Cette rentrée paraissait un nouveau livre du philosophe Alain Badiou, La vraie vie. Un court traité, rédigé sous la forme d'une « lettre à la jeunesse », appelant à sa « corruption ». Non pas que l'éminent intellectuel ait viré punk et professe le « no future ». Tout au contraire. Ce qui manque selon lui à la jeunesse d'aujourd'hui, prise dans les feux de systèmes sur le déclin - économiques, politiques, symboliques - c'est de renouer avec des idéaux. D'où le recours à la philosophie grecque, à Socrate, accusé de corrompre la jeunesse, et aux Idées de Platon, pour ne pas laisser la nouvelle génération aux mains du consumérisme galopant - quant aux adultes d'aujourd'hui, puérilisés et éternels ados, c'est déjà trop tard.

Message d'espoir à la jeune génération qui vient, Alain Badiou se pose en guide afin de transformer le sentiment d'insatisfaction, les révoltes et les soulèvements qui ont jalonné 2016, en grande cause et remettre de l'idéal dans le système néolibéral. On connaît effectivement son attachement aux quatre piliers qui structurent son système philosophique, l'amour, l'art la poésie et la science - quatre grandes Idées, au sens platonicien du terme. La démarche de passeur, également, lui tient à cœur, lui qui a déjà réécrit plusieurs grands textes de philosophie, dont La République de Platon, pour les adapter à l'air du temps. La vraie vie constitue alors le pendant spécifiquement adressé à ses petits-enfants putatifs, plus optimiste devant un futur où les impasses contemporaines pourraient être retournées, venant compléter un autre opus sorti cette année, Notre mal vient de plus loin. Penser les tueries du 13 novembre.
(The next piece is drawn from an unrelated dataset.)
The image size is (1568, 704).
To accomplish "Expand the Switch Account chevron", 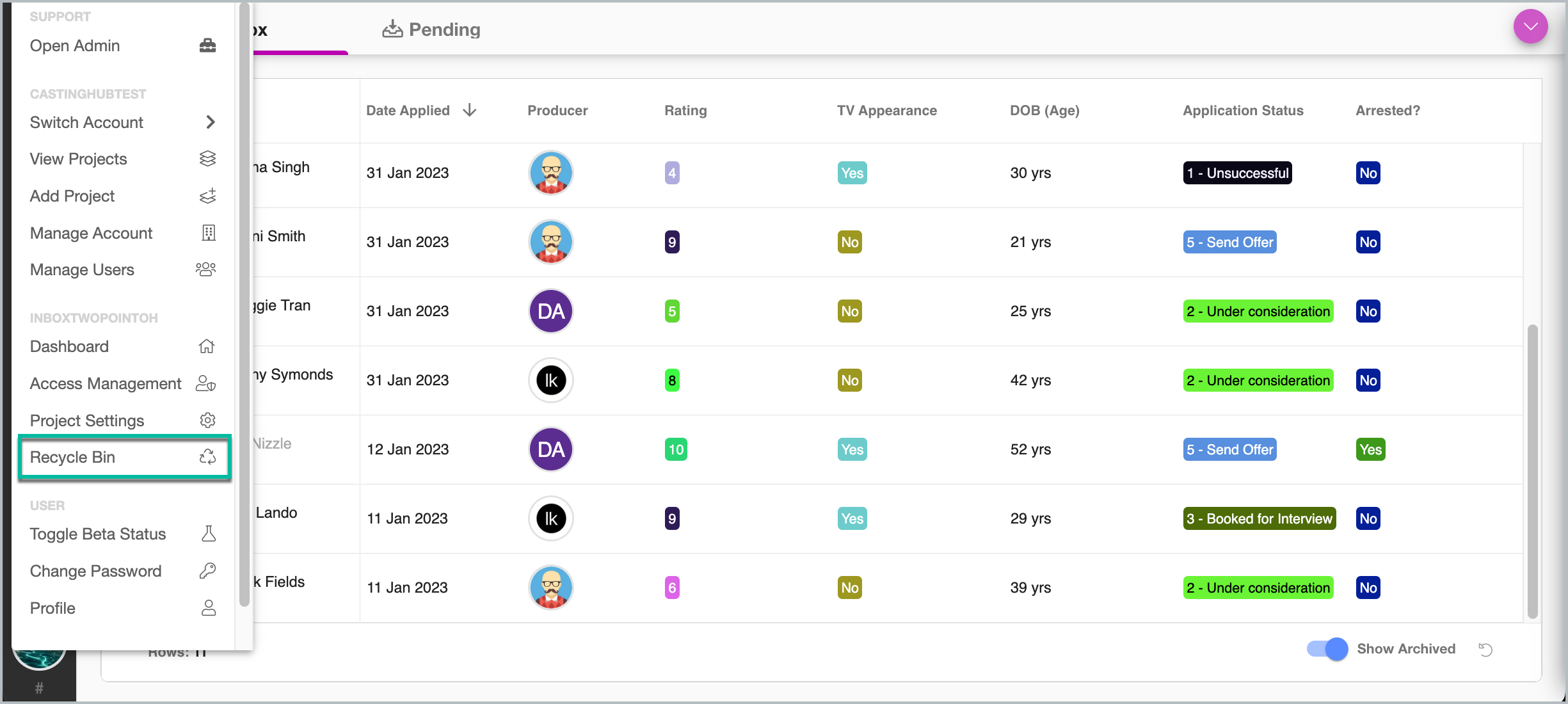I will 211,122.
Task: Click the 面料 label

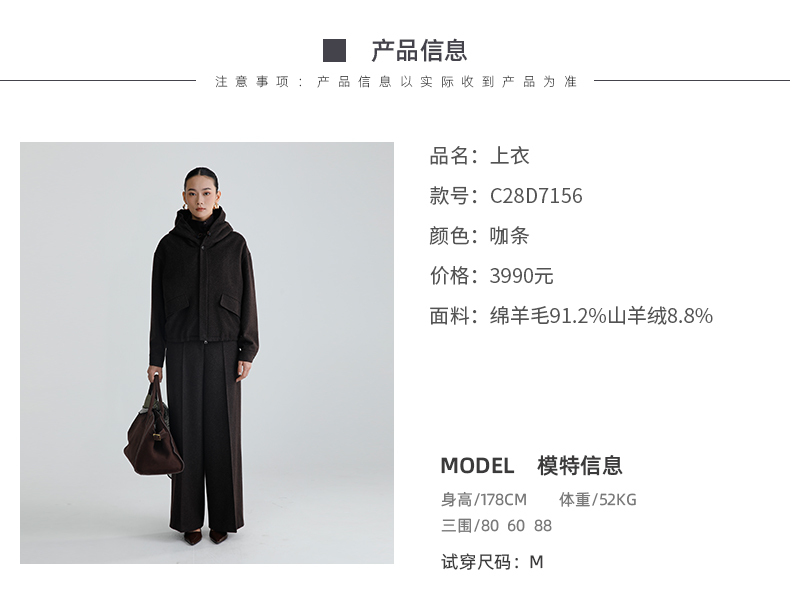Action: 449,316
En relisant l'entretien que nous avons mené avec lui, impossible de ne pas voir filtrer derrière l'espoir placé en la nouvelle génération un certain découragement devant la perte de valeurs des « salariés-consommateurs » qui forment le gros de la population. Certes, les luttes sont moins marquées qu'à l'époque où il rallia la frange maoïste de l'extrême gauche française, un engagement qui n'a jamais faibli chez lui. Car elles sont multiples, rhizomatiques, parfois contradictoires. Elles ne descendent pas forcément dans la rue pour faire bloc, mais se disséminent à la surface de la toile. Mais alors que l'année se clôt, marquée par les mouvements spontanés, les regroupements populaires et la prise en main de son avenir par une jeunesse debout et tout sauf abattue, impossible d'en rester à ce constat de crise. La jeunesse a-t-elle vraiment besoin d'un guide ? Sans doute pas. Il n'en reste pas moins qu'on retient d'Alain Badiou l'appel à « orienter sa vie ». Gageons qu'il a déjà été entendu. Et que 2017 et sa jeunesse - qui sera peut-être badiousienne, certainement d'ores et déjà « corrompue » et surtout farouchement indépendante - se chargera de nous en apporter confirmation.

La vraie vie : c'est le titre de votre dernier livre, mais aussi, selon vous, l'unique question à laquelle devrait se consacrer le philosophe. Pourquoi y a-t-il aujourd'hui urgence à en rappeler les principes ?
Alain Badiou - Nous avons, dans le monde tel qu'il est, une vie asservie et prédéterminée. Les figures de vie que propose le capitalisme global, pour le moment maître du monde, sont au nombre de trois : appartenir à l'oligarchie somptuaire des maîtres d'aujourd'hui, une oligarchie très étroite, féroce en affaires, et peu cultivée ; être un salarié-consommateur, qui fait tourner le cycle de la marchandise et de l'argent : son travail est acheté comme une marchandise, il en tire de l'argent sous la forme d'un salaire, et il change ce salaire en marchandise ; et, la troisième forme, c'est de ne compter pour rien. Cette dernière forme constitue un gigantesque surplus, le prolétariat nomade, les gens qui errent dans des mondes dévastés à la recherche d'un moyen de survivre. Ils sont au moins deux milliards…Alors oui, dans ces conditions, qui en outre nous mèneront à la guerre, il faut bien que le philosophe en appelle à une vraie vie.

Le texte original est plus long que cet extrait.